Entonces se fueron los fariseos y
consultaron cómo sorprenderle en alguna palabra.
Y le enviaron los discípulos… diciendo: Maestro, sabemos que
eres amante de la verdad, y que enseñas con verdad el camino de Dios, y que no
te cuidas de nadie, porque no miras la apariencia de los hombres. Dinos, pues,
qué te parece: ¿Es lícito dar tributo a César, o no? Pero Jesús, conociendo la
malicia de ellos, les dijo: ¿Por qué me tentáis, hipócritas? Mostradme la
moneda del tributo. Y ellos le presentaron un denario. Entonces les dijo: ¿De
quién es esta imagen, y la inscripción? Le dijeron: De César. Y les dijo: Dad,
pues, a César lo que es de César, y a Dios lo que es de Dios. Oyendo esto, se
maravillaron, y dejándole, se fueron. Mateo 22:15-22
Este pasaje bíblico nos cuenta el
momento cuando los fariseos le hacen una pregunta tramposa a Jesús, con el
propósito de acusarle según lo que decía con respecto al tema que le
planteaban. Pero Jesús conocedor del pensamiento humano, le responde con
sabiduría y los deja sin argumento.
Cuantas veces a nosotros nos pasa lo
mismo, hay personas que se acercan para plantearnos situaciones que son
tramposas. Preguntas que no buscan una respuesta sincera para aprender, sino
preguntas que tienen doble sentido con el propósito de acusarnos de algo.
Es necesario ante cualquier pregunta,
tomarse el tiempo para discernir cuál es la intención, y pensar la respuesta a
dar. Sobre todo, depender del Espíritu de Cristo, para responder con sabiduría
y no quedar avergonzado. Aun es bueno practicar esto entre hermanos de
distintas congregaciones, porque hay veces que al encontrarnos, nos plantean
preguntas con la clara intención de discutir o cuestionar algo de la
congregación y sus prácticas, y no para crecer en el Señor a través de la
comunión con otros hermanos.
Todo lo que tenga la imagen del César,
le pertenece al César, como ser las discusiones sin sentidos, las acusaciones,
los juicios, las enemistades, el odio escondido, el amor al dinero, el orgullo
espiritual, las habladurías, los rencores, la malicia, la inmoralidad, etc.

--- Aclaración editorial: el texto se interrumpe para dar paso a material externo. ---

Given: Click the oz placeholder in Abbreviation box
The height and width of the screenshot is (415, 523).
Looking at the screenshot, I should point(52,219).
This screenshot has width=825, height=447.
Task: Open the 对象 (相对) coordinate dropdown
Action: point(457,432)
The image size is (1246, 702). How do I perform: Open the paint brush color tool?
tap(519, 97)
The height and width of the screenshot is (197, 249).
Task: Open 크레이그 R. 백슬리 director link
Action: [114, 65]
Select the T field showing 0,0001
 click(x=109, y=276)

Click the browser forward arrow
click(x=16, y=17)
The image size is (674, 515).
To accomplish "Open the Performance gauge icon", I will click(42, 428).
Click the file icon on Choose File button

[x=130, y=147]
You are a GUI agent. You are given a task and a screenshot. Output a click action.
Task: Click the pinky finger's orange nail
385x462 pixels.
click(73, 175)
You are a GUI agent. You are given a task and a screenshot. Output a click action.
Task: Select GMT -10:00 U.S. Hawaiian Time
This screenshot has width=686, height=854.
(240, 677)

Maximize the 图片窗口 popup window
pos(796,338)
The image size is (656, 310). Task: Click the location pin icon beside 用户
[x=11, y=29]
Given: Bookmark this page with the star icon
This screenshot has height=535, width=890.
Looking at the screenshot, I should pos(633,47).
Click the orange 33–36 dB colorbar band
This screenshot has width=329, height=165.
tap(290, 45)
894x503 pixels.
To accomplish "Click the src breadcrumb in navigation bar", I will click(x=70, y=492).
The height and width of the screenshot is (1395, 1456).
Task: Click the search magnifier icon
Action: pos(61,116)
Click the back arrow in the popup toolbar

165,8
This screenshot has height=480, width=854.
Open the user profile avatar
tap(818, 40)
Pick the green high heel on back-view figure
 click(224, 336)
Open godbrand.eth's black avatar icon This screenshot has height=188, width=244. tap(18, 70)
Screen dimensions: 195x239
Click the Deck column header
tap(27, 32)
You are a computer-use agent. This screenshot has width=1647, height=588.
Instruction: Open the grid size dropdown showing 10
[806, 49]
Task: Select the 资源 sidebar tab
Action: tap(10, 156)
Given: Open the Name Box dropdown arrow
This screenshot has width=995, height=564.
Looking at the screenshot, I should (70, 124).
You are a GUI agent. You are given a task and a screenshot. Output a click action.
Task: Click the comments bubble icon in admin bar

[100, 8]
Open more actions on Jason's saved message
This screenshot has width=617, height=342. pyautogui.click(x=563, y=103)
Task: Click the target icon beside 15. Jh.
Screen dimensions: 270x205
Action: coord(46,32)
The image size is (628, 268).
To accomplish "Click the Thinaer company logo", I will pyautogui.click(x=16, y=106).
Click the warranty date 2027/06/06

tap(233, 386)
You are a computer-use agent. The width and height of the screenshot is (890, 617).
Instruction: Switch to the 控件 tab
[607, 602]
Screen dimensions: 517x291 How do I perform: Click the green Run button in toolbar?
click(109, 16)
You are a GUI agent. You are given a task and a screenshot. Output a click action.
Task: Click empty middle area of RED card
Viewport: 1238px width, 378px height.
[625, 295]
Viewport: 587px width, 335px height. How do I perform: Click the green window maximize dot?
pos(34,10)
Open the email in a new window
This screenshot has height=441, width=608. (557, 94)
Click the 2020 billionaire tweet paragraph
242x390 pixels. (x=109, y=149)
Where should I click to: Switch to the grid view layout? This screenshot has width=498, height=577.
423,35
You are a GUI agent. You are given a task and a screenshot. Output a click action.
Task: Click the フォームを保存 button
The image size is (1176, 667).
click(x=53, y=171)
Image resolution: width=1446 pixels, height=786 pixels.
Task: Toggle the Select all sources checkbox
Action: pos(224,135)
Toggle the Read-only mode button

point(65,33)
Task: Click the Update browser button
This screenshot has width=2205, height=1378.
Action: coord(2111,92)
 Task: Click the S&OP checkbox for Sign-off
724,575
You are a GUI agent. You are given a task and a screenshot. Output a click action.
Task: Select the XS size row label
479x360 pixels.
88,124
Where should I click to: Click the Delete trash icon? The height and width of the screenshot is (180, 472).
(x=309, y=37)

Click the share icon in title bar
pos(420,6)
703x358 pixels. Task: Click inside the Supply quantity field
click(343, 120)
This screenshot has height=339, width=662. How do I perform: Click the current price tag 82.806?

Pues, dejemos esas cosas que son del César, que disfruten los que son del César.
Nosotros, demos a Dios lo que es de Dios. Ahora bien, usted se preguntará, ¿Qué
es lo que debemos dar a Dios? Todo lo bueno que se relaciona con Dios y lo que
tenga la imagen de Dios, es de Dios. La biblia dice; Tuyos son, Señor, la grandeza y
el poder, la gloria, la victoria y la majestad, en el cielo y en la tierra.
Tuyo también es el reino, y tú estás por encima de todo. De ti proceden la
riqueza y el honor; tú lo gobiernas todo. En tus manos están la fuerza y el
poder, y eres tú quien engrandece y fortalece a todos. Por eso, Dios nuestro,
te damos gracias, y a tu glorioso nombre tributamos alabanzas. 1 Crónicas
29:11-13
Esto nos enseña que, todo lo que somos y
todo lo que tenemos, es de Dios. Entonces ¿Qué le podemos ofrecer? El Señor no
necesita los bienes que puedo tener, no necesita el dinero que pueda ganar, no
necesita mi presencia continuamente en el templo, menos aún que haga beneficios
para recaudar fondos. Es verdad, todo eso necesita la institución a la cual se
asiste, pero no es Dios quien pide, eso solo es parte de sostener materialmente
el lugar donde se reúne la iglesia con el propósito de encontrarse con los
hermanos físicamente y adorar a Dios juntos como familia.
Es aquí donde debemos prestar atención, porque
nuestro Señor Jesucristo, vino a traernos y nos entregó a todos los que creemos
en él, vida y vida en abundancia. Por lo tanto, todo lo que proviene de Dios,
es de Dios, lo primero que debemos darle diariamente, es nuestra vida. Eso no significa que se debe
vivir en el templo y llenarse de actividades, eso es religiosidad, no vida de
plenitud.
Cuando se desarrolla las tareas diarias,
en el hogar, en el trabajo, en la calle, en el lugar donde hacemos las compras,
con las amistades, en el deporte o recreación, es ahí que debemos ofrecerle a
Dios lo que es de Dios, una vida llene del fruto del Espíritu, una vida rendida
al Señor, una vida al servicio de mi prójimo, una vida de gratitud a Dios, una
vida pública y privada tranquila y en paz, una vida que al observarnos las
personas glorifiquen a Dios, en definitiva, una vida santificada al servicio
del reino de Dios, llena de amor y misericordia mostrando lo hermoso que es
vivir y disfrutar la vida en Cristo.